Sunday, April 13, 2008

Angeline de Montbrun A Lesbian?

I'm reading an article by Margaret Michaels in Studies in Canadian Litrerature on crypto-lesbians in twentieth-century Canadian fiction. Michaels argues that the dearth of Canuck lesbians (she calls them Canlickers--an interesting pun for an academic) is due to the prudery of Canadian male writers who chose instead to have their male protagonists engage in shirtless, sweaty grain threshing. But the lesbians are there. Mrs Stake in Robert Stead's Grain, Morag in Margaret Laurence's The Diviners, Joan Foster in Atwood's Lady Oracle, and the Second Mrs Panofsky in Mordecai Richler's Barney's Version are all, according to Michaels, repressed lesbians.

But the twentieth century is too easy. If Michaels had just extended her argument a little bit, she'd see that nineteenth-century Canadian writing is teeming with lesbians. Except instead of wearing black Everlast sweatshirts they're wearing frilly gingham and gabardine. (There are gay men in the genre, but they just have large teeth.)

Michaels's principal nineteenth-century Canadian literary lesbian: Angeline de Montbrun. Laure Conan's protagonist suffers through a relationship with an overbearing father and an impotent male lover. Really, all she wants to do is climb into bed with Maurice's sister Mina. It's kind of a Richard-Lady Anne thing. Michaels claims that Mina enters the thick, labial cloisters of the humid convent to escape her prurient urges; thereby protecting Angeline from lapping up some new-original sin. Most critics have read Angeline as despairing and neurotic; Michaels just sees her as sexually frustrated.
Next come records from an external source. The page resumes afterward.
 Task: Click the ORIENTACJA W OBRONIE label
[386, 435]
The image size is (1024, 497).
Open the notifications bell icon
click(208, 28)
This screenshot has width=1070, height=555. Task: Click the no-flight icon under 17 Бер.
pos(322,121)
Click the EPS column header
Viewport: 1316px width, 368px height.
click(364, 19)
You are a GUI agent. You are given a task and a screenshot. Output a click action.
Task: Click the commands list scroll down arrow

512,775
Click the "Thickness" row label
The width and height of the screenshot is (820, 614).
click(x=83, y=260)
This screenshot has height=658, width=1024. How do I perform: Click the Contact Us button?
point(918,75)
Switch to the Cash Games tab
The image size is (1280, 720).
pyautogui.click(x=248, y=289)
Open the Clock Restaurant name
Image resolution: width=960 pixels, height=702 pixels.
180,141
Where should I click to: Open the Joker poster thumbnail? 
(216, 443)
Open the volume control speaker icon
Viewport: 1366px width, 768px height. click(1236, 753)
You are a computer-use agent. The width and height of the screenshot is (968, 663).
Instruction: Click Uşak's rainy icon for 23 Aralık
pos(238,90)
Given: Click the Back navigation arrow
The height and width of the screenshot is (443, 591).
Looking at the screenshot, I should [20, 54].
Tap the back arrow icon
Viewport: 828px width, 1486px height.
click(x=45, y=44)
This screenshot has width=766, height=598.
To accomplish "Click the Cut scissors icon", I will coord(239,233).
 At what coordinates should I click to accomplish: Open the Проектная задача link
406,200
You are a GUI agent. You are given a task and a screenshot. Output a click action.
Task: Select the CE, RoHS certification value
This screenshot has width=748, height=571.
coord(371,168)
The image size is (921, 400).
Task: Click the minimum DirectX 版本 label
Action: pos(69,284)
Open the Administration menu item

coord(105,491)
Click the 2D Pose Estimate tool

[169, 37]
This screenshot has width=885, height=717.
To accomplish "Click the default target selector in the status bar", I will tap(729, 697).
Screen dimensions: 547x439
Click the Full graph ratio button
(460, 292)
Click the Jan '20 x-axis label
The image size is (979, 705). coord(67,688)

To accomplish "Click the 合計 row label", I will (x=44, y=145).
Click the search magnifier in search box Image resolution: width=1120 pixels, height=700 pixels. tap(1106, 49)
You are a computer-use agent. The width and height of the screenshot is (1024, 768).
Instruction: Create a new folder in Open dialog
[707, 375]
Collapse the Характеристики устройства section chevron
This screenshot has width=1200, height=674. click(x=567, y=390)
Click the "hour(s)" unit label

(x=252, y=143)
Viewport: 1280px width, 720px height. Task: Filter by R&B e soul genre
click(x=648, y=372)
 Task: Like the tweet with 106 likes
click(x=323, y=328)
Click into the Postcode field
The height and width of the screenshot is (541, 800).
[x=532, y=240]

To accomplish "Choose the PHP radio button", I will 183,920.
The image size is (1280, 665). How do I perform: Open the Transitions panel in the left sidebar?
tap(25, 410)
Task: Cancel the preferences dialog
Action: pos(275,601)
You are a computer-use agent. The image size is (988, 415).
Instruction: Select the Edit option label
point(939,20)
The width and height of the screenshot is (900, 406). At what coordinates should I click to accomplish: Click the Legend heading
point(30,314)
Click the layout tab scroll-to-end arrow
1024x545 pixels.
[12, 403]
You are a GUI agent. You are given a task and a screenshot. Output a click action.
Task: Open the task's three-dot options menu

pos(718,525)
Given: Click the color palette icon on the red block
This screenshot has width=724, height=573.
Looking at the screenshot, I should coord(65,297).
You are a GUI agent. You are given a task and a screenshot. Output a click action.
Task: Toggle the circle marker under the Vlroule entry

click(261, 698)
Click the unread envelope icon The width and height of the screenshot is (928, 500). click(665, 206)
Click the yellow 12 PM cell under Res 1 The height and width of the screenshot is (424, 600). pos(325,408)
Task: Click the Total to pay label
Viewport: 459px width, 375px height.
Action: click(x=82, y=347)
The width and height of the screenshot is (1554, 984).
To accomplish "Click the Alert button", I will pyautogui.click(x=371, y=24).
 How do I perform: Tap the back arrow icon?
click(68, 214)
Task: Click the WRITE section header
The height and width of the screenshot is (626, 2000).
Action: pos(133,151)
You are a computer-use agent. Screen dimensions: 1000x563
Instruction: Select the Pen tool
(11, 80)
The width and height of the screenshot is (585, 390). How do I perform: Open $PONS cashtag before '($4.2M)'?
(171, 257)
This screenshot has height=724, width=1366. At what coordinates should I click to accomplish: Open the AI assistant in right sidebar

Conan's metaphorical spiritual masturbation scene could, in that respect, be read as the tipping point of Canadian Catholic whiteness. I know Morley Callaghan agrees.

It's an interesting take on an unpopular text. Terry Goldie tried something similar in Pink Snow: Homotextual Possibilities in Canadian Fiction. It works if you want it to work. Original? Yes. I'll try any argument at least once.